Excerpt to read —
-- BEGIN --

Without the stylistic changes to highspy and with the build warning fixes split off, this should become a very reasonable and easy to merge PR I'd think.

Why can SciPy not exploit the fact that highspy is now in PyPI, and avoid any SciPy-specific build requirements?

This really is not an option, and honestly you wouldn't want this: it'd yield lots of support requests to HiGHS, including time-critical ones. As an example, we did a release with Python 3.13 wheels before 3.13.0 came out, so you'd have a very narrow window of ~2 weeks or so to do the same. As another example: you'd have to have support for free-threading Python (cp313t wheels) already.

The chance of SciPy accepting any runtime dependency other than NumPy in the next few years is quite low, so it's not at all a judgement from us on the quality of HiGHS (we're quite happy overall I'd say, HiGHS seems faster/better than its direct competitors).

When I spoke to Matt recently, and communicated various concerns about the use of HiGHS by SciPy, he suggested that it would be possible to use the PyPI installation, and we pretty much agreed that it was the way to go.

@mdhaber surely you didn't mean a hard dependency? Perhaps this was a misunderstanding, or you had something else in mind?

-- END --

Entries supplied —
-- BEGIN --

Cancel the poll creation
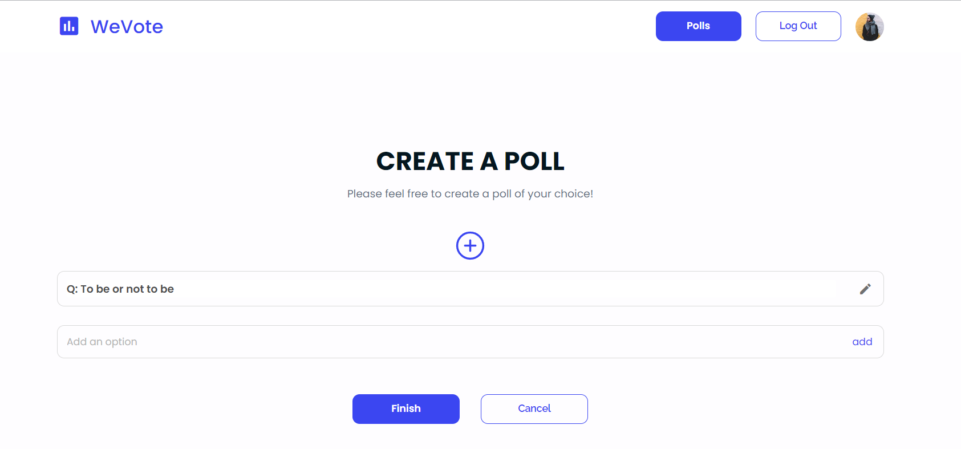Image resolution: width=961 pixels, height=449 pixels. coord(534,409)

-- END --
-- BEGIN --

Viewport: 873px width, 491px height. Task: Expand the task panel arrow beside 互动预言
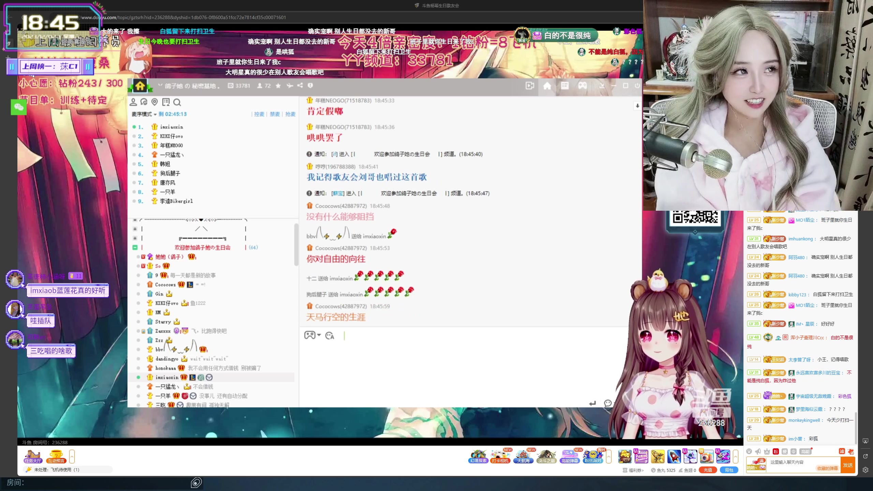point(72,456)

-- END --

Written tasks —
1. In the discussion about SciPy and HiGHS, what is the only runtime dependency SciPy is likely to accept in the next few years?
2. In the SciPy and HiGHS discussion, swap "judgement" for "verdict" and write out the passage from "The chance of" to "the way to go.".
3. Continue the discussion about SciPy's use of HiGHS past its final sentence.

Responses —
1. NumPy

2.
The chance of SciPy accepting any runtime dependency other than NumPy in the next few years is quite low, so it's not at all a verdict from us on the quality of HiGHS (we're quite happy overall I'd say, HiGHS seems faster/better than its direct competitors).

When I spoke to Matt recently, and communicated various concerns about the use of HiGHS by SciPy, he suggested that it would be possible to use the PyPI installation, and we pretty much agreed that it was the way to go.

3.
jajhall commented 1 month ago

Note that we are considering removing the HiGHS meson build altogether, as it appears to be more trouble than it was ever worth.

I'm not sure I agree that there's any trouble arising from its inclusion, but if HiGHS really wants it gone, then we can continue to patch the scipy HiGHS fork (as has been done earlier) and I'm also willing to maintain a wrapdb recipe for HiGHS (that way it can be used as a meson subproject even if it isn't part of the main repository). This will need some discussion at the SciPy end, I'd prefer it to making changes to the fork of HiGHs.

I'm already very unhappy that SciPy is using such an out-of-date version of HiGHS as

  1. It's causing us problems with a couple of major interfaces to HiGHS.
  2. As the performance of HiGHS improves and bugs are fixed, SciPy users won't benefit

Ultimately if SciPy continues to use an out-of-date version of HiGHS it will undermine our reputation.

Fortunately CVXPY will soon (https://github.com/cvxpy/cvxpy/issues/2568) call highspy directly rather than via SciPy.

Ideally your fork can be updated to the latest version of HiGHS, so you can have whatever Meson stuff you need there, rather than in the main HiGHS repo. However, if that's not possible, I'd rather keep the Meson build in HiGHS than have SciPy use an out-of-date version of HiGHS. We'll just have to observe that the Meson build isn't supported by HiGHS.

jajhall commented 1 month ago

Why can SciPy not exploit the fact that highspy is now in PyPI, and avoid any SciPy-specific build requirements?

This really is not an option, and honestly you wouldn't want this: it'd yield lots of support requests to HiGHS, including time-critical ones. As an example, we did a release with Python 3.13 wheels before 3.13.0 came out, so you'd have a very narrow window of ~2 weeks or so to do the same. As another example: you'd have to have support for free-threading Python (cp313t wheels) already.

Fair enough. As I said, I'm not a Python user.

@galabovaa is the one to comment on the pros and cons of this.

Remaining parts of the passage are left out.